>>>

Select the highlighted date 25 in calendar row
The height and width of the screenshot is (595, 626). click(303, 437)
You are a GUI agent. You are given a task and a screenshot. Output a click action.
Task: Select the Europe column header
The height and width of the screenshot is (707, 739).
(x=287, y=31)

<<<
>>>

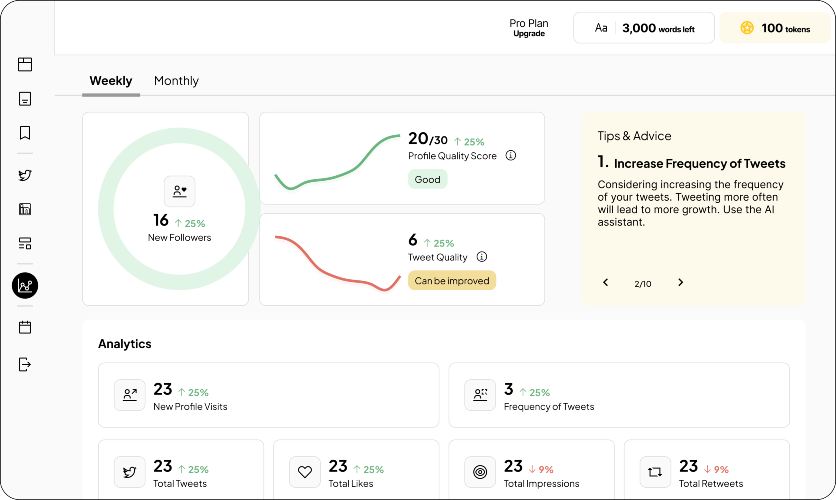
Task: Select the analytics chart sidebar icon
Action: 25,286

<<<
>>>

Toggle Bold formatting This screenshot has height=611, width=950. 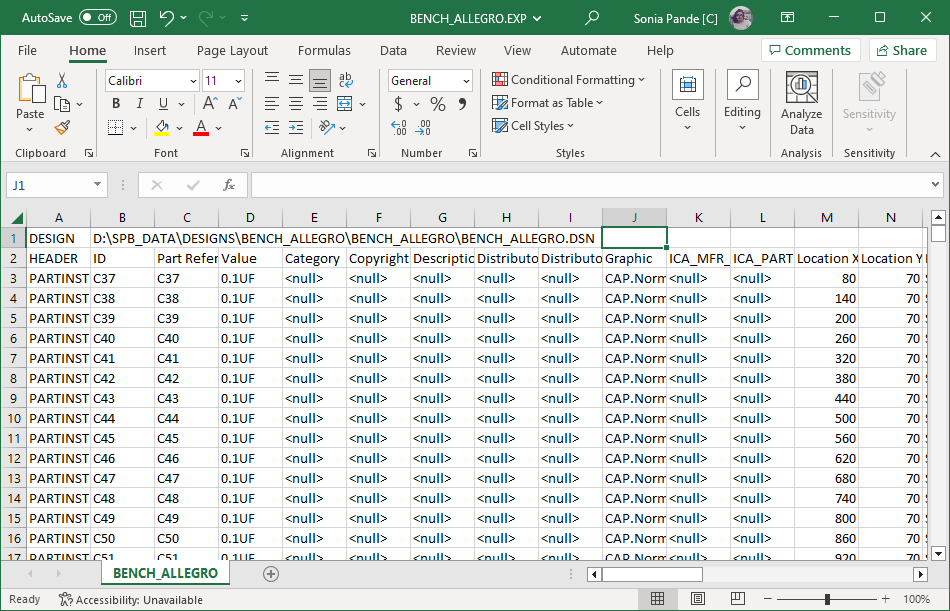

<<<

* [YOUR OBJECTIVE] From the line containing "Select the highlighted" down to the line containing "Task: Select the Europe column header" in the material above, reproduce every line exactly, including the two end lines.

* [PROBLEM SOLUTION]
Select the highlighted date 25 in calendar row
The height and width of the screenshot is (595, 626). click(303, 437)
You are a GUI agent. You are given a task and a screenshot. Output a click action.
Task: Select the Europe column header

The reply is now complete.